CVE-2026-12659

Rockwell Automation · The FLEX 5000 EtherNet/IP Adapter

A double free vulnerability exists in the Rockwell Automation FLEX 5000 EtherNet/IP Adapter, potentially leading to a denial-of-service condition.

Executive summary

A critical double free vulnerability in the Rockwell Automation FLEX 5000 EtherNet/IP Adapter allows unauthenticated attackers to cause a denial-of-service.

Vulnerability

This vulnerability is caused by a double free flaw (CWE-415), which can be triggered by an unauthenticated, remote attacker to crash the affected device.

Business impact

Successful exploitation results in a denial-of-service, which can disrupt industrial control processes and lead to significant operational downtime. With a CVSS score of 8.7, this flaw represents a high risk to availability, particularly in production environments where system uptime is critical.

Remediation

Immediate Action: Upgrade the affected device firmware to version 6.012 or later immediately.

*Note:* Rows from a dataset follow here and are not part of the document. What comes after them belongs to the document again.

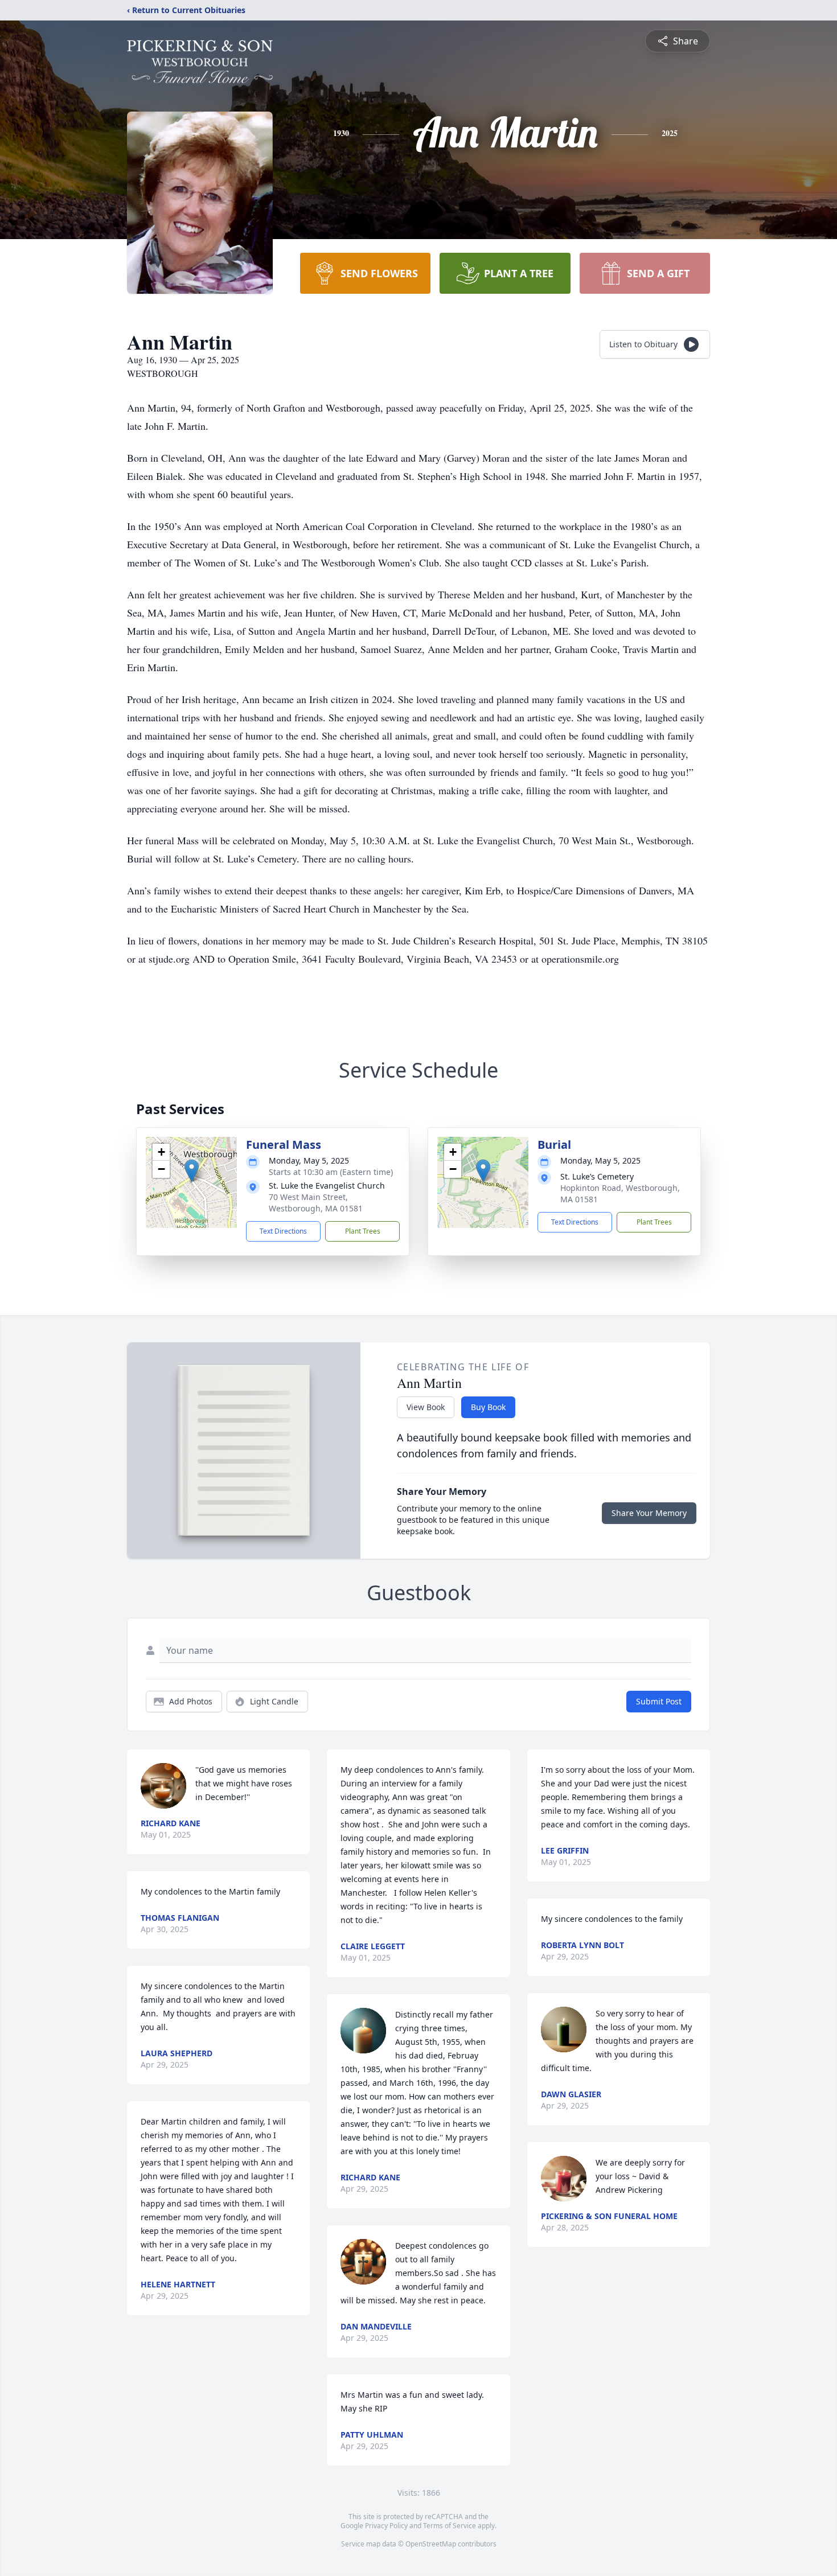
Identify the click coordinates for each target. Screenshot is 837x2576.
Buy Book (488, 1407)
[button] (191, 1170)
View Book (426, 1407)
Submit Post (659, 1701)
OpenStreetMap (430, 2544)
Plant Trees (362, 1231)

Proactive Monitoring: Monitor network traffic for unusual patterns directed at the EtherNet/IP interface and review system logs for signs of unexpected reboots or service instability.

Compensating Controls: Utilize industrial firewalls or network segmentation to restrict access to the device to only authorized engineering workstations.

Exploitation status

Public Exploit Available: No

Analyst recommendation

Given the potential for operational disruption, administrators should prioritize the application of the vendor-provided firmware update. Ensure that all affected industrial assets are updated during the next available maintenance window to mitigate the risk of service interruption.